**Exercise requirements:**
**A)** Translate the sentence "However, there will be other proposals to be acted on at the Annual Meeting (such as the election of Directors)." from the shareholder proposal into Spanish.
**B)** Lay out the stretch of the listing from the line containing "How do I perform: Click" through the end of the listing as a numbered list. Skip blank lines and leave out the pictures.

However, there will be other proposals to be acted on at the Annual Meeting
(such as the election of Directors).




<PAGE>
                                PROPOSAL I

     To the knowledge of the Participants, the only matter to be presented
at the Special Meeting is the following proposal submitted by the
Participants ("Proposal I"):

          WHEREAS, James D. Azzar, Bomarko, Inc., and Extrusions
     Division (collectively referred to as the "Azzar Group"),
     currently are the beneficial owners of 276,864 shares of the
     common stock of Badger Paper Mills representing approximately
     14.2% of the outstanding common stock in the corporation; and
          WHEREAS, the Azzar Group may desire to purchase additional
     common stock in the corporation exceeding 20%; and

          WHEREAS, the Azzar Group has requested that the shareholders
     be called to a special meeting to vote on restoration of full
     voting rights to all stock held by the Azzar Group in excess of
     20% of the outstanding issue of the corporation:

          NOW, THEREFORE, the shareholders of Badger Paper Mills,
     Inc., by a majority vote, resolve to restore full and regular
     voting power to any and all stock in Badger Paper Mills, Inc.

Element and text position data

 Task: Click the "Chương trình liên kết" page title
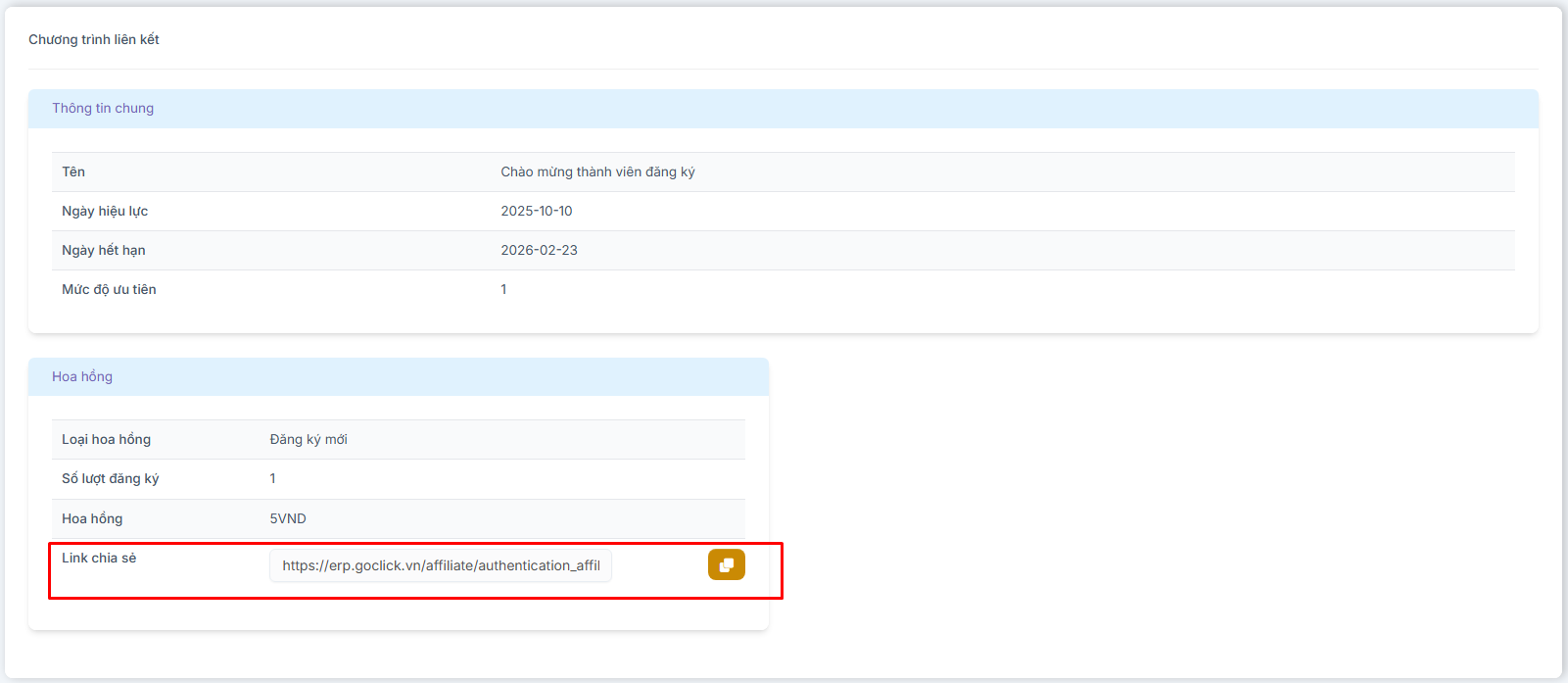click(94, 39)
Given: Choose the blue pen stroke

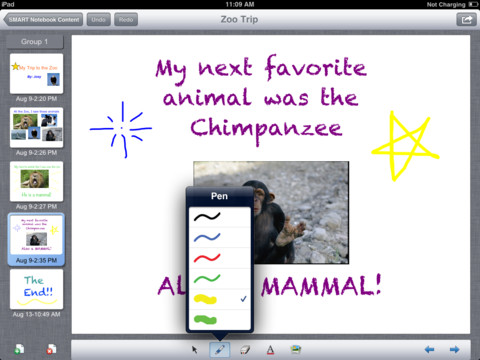Looking at the screenshot, I should 219,238.
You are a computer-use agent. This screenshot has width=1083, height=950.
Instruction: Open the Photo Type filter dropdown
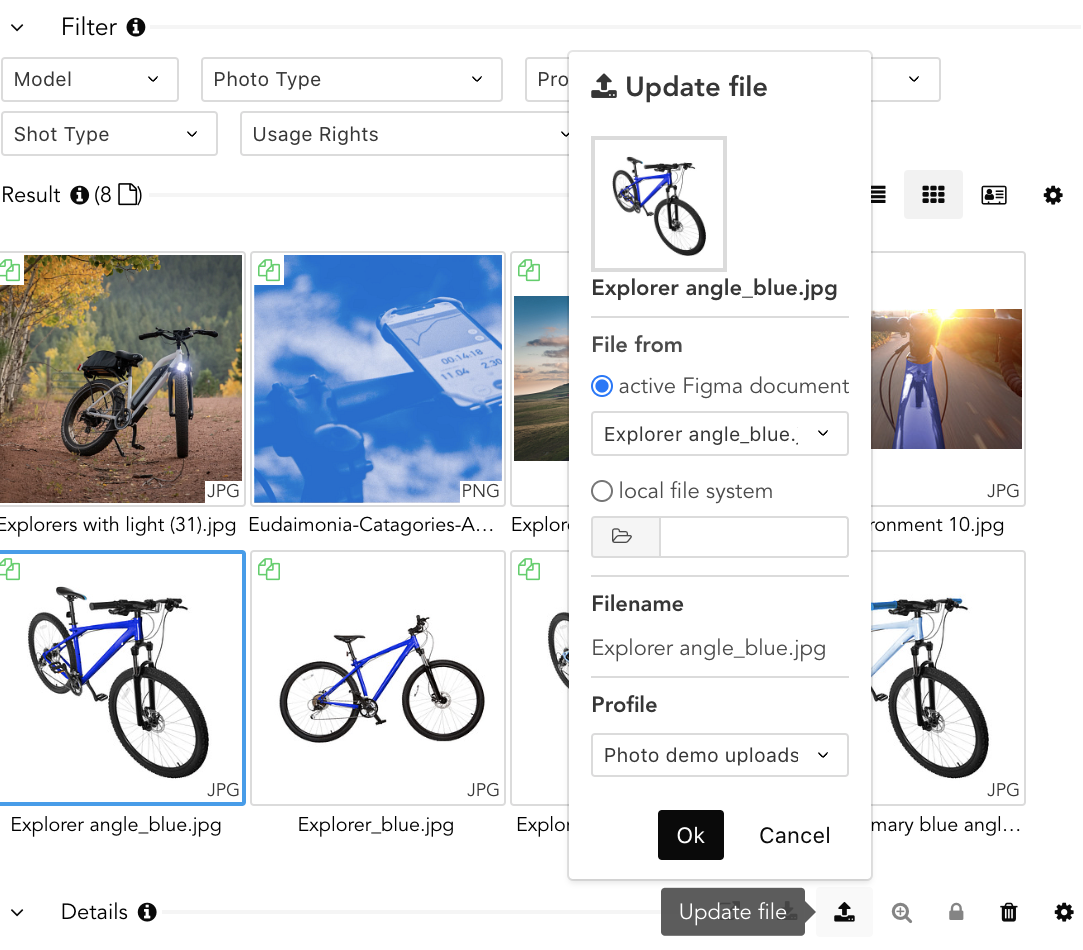pos(351,79)
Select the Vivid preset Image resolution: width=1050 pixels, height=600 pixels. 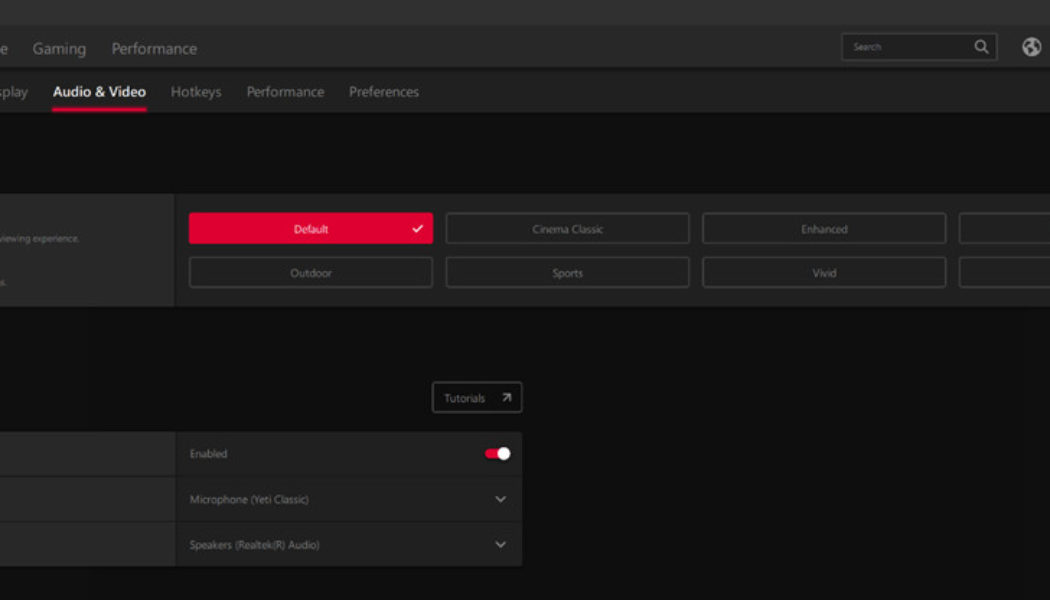pyautogui.click(x=825, y=272)
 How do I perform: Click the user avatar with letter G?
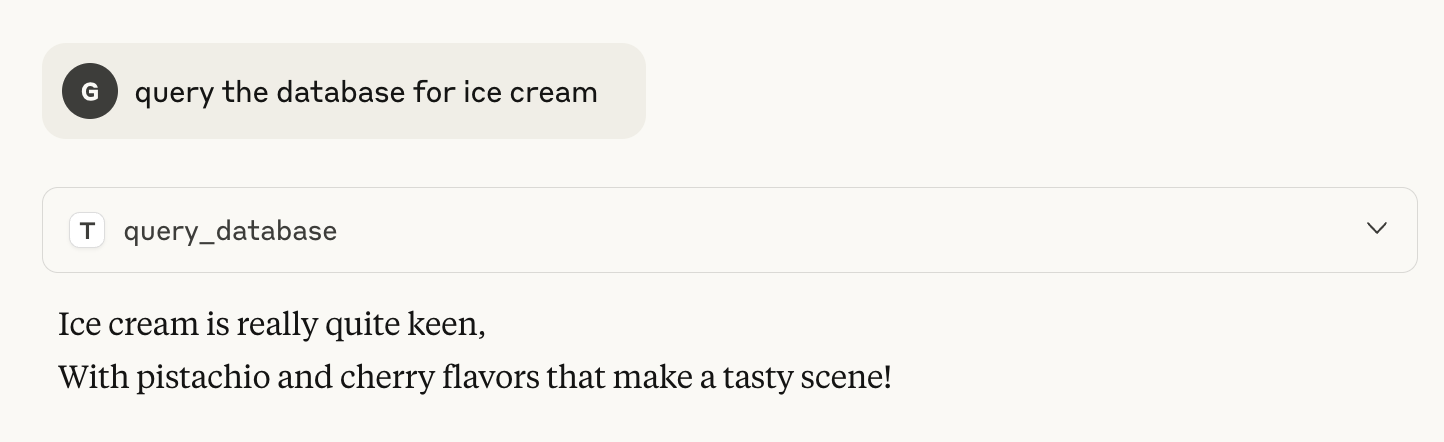click(90, 91)
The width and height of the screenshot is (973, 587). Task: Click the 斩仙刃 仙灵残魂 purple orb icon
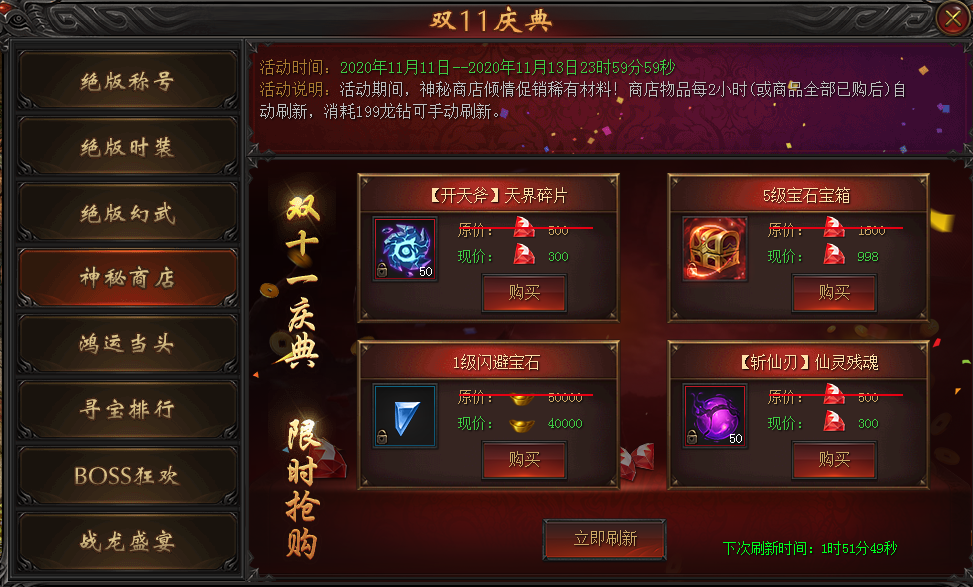pos(714,416)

**Solutions for each task:**
**A)** Sin embargo, habrá otras propuestas que se someterán a votación en la Junta Anual (como la elección de los Directores).

**B)**
1.  How do I perform: Click the user avatar with letter G?
2. click(90, 91)
3. The width and height of the screenshot is (973, 587). Task: Click the 斩仙刃 仙灵残魂 purple orb icon
4. pos(714,416)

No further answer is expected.